_Passage provided_
COLUMN: Rounding Third ...


Most of us can point to very good friends we’ve been able to acquire over a lifetime. If you’re lucky, you get to spend many years with them and enjoy the camaraderie of like-minded souls.

I have been lucky enough to have had a few and I may appear harsh and talk roughly with them (It’s the way we grew up, men didn’t display emotions), but I love them dearly.

The friend I talk about in this week’s poem was one I made in my later years and only knew him for 14 years before he had to leave for a better place. I hope you have had one this faithful and this true, because life would be very sad without the experience. If you have, treat him extra special this week because I declare it — appreciate your good friends’ week. Oh, I can’t do that? Well, I did anyway.

“Two Old Men”

Two old men sit together basking in the sun,

Hoping that this time together won’t too soon be done.

Two old men with hair turned gray and hips that burn and ache,

Bodies, once athletic, that now just droop and shake.

Time so quickly passed on by, our youth so long ago;

We do not speak; we only share a melancholy glow.

Enjoying time that does grow short as summer turns to fall,

Then winter’s chill will fill the air and cast a knowing pall.

I know he’s been a better friend; a fact I must abide,

For though at times I sharply spoke, he’s never left my side.

He comforts me when I am sad; my pain he’ll gladly share,

And when I reach my darkest times, I know that he’ll be there.

So, two old men just sit and ponder futures they can’t know.

Which one will sit in sadness when he’s the last to go?

I itch his chest and pet his head, his paw upon my thigh.

We do not speak — there is no need. We just let time go by. JDF

(For Hammer)

We have another great dog now, but this big old German Shepherd just struck a chord within me and, call it maudlin but, I still have his ashes on a shelf at work, with me, where I know he belongs.

Joke: Harold’s wife had bought a whole new line of cosmetics and asked him, “Honestly darling, how old do you think I am?” He put down his paper and looked her over carefully, then answered, “Judging from your skin, 20, your hair, 18 and your figure, 25. “She beamed and said, “Oh, you old flatterer.” He interrupted and said, “Wait a minute. I haven’t added them up yet.” He gets the cast off in 63 days.

Time warps: If you lived in the 50s, or have even read about them, you might be surprised at what we didn’t have then.

For instance:

Pasta had not been invented. It was called macaroni or spaghetti.

Curry was only a surname then.

Pizza? We thought that was a leaning tower somewhere (Tomato pie, maybe!).

All chips were plain.

Bananas and oranges only really appeared at Christmas time.

Rice was in a milk pudding and never, ever was a part of regular dinner (just dessert).

Brown bread was something only poor people ate.

A Big Mac was something we wore when it was raining.

A take-away was a math problem.

Oil was for lubricating; fat was for cooking in.

Healthy food consisted of anything edible.

Cooking outside was called camping.

Seaweed was not a recognizable food.

Kebab was not even a word, never mind a food.

The only things we never had on/at the table were elbows or hats.

Historical tidbits: What we now called the Civil War was not called that back then. In fact, there were 25 different names for it.

Before the Battle of Richmond in the Civil War (1862), one of the first gas-filled balloons hung over the battlefield. One of the very interested observers was the Prussian Count von Zeppelin. Guess what he was the father of?

_Prompt 1_
Please update the stretch of the column from "We do not speak —" through "macaroni or spaghetti.", changing "German Shepherd" to "Golden Retriever".
_Prompt 2_
In the column's joke, which features of his wife does Harold use to judge her age?

_Exercise data_

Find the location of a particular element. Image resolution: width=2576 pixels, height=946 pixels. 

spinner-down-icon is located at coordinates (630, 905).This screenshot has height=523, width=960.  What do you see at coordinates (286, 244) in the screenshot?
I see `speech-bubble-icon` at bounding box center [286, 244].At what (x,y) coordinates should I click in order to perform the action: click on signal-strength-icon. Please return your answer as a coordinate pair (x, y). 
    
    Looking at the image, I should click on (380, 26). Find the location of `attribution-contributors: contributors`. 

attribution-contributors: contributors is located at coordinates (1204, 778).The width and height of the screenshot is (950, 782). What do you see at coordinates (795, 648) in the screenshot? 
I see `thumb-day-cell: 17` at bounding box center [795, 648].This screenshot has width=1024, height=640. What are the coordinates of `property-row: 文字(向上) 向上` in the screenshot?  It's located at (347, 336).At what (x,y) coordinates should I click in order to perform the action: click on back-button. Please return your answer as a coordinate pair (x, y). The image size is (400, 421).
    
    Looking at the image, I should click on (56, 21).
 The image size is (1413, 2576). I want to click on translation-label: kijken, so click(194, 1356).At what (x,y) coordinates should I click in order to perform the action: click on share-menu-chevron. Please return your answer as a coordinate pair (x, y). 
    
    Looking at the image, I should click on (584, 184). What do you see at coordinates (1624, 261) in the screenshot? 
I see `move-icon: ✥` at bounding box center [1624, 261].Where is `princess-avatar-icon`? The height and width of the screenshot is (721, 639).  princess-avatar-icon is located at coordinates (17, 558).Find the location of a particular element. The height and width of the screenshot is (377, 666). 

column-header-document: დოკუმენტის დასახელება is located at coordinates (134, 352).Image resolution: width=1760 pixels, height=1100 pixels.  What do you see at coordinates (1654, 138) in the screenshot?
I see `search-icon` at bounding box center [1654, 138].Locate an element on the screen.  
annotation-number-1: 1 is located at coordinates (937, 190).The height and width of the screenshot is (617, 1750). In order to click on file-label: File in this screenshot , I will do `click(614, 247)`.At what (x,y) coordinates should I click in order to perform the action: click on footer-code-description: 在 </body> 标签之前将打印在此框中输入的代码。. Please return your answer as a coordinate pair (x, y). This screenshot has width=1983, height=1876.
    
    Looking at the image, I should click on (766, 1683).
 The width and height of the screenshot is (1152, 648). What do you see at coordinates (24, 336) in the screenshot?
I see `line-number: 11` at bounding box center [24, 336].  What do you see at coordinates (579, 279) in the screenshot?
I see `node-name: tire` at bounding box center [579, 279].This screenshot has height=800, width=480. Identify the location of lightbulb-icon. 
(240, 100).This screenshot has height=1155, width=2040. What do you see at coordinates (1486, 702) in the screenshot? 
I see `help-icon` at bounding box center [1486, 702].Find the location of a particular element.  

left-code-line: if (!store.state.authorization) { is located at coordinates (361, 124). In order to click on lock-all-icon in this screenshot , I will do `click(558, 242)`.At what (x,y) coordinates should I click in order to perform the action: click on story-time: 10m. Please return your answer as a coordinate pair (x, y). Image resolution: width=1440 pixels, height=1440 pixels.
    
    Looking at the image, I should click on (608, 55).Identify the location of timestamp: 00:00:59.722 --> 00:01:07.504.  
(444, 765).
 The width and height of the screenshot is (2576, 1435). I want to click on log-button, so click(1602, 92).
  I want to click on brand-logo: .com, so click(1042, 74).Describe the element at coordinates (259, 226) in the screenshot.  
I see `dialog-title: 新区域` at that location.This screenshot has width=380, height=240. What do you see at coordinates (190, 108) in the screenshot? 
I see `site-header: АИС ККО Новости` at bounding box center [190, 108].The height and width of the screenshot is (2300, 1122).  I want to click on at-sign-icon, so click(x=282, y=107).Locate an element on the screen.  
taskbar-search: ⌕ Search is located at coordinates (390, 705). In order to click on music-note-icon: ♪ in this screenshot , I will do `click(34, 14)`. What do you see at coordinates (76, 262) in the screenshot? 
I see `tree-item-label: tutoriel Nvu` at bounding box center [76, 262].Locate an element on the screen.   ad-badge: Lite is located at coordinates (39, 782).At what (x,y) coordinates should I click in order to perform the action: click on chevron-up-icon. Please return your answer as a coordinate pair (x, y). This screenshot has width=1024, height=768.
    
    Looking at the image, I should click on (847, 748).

_Reply 1_
We do not speak — there is no need. We just let time go by. JDF

(For Hammer)

We have another great dog now, but this big old Golden Retriever just struck a chord within me and, call it maudlin but, I still have his ashes on a shelf at work, with me, where I know he belongs.

Joke: Harold’s wife had bought a whole new line of cosmetics and asked him, “Honestly darling, how old do you think I am?” He put down his paper and looked her over carefully, then answered, “Judging from your skin, 20, your hair, 18 and your figure, 25. “She beamed and said, “Oh, you old flatterer.” He interrupted and said, “Wait a minute. I haven’t added them up yet.” He gets the cast off in 63 days.

Time warps: If you lived in the 50s, or have even read about them, you might be surprised at what we didn’t have then.

For instance:

Pasta had not been invented. It was called macaroni or spaghetti.

_Reply 2_
Skin, hair, figure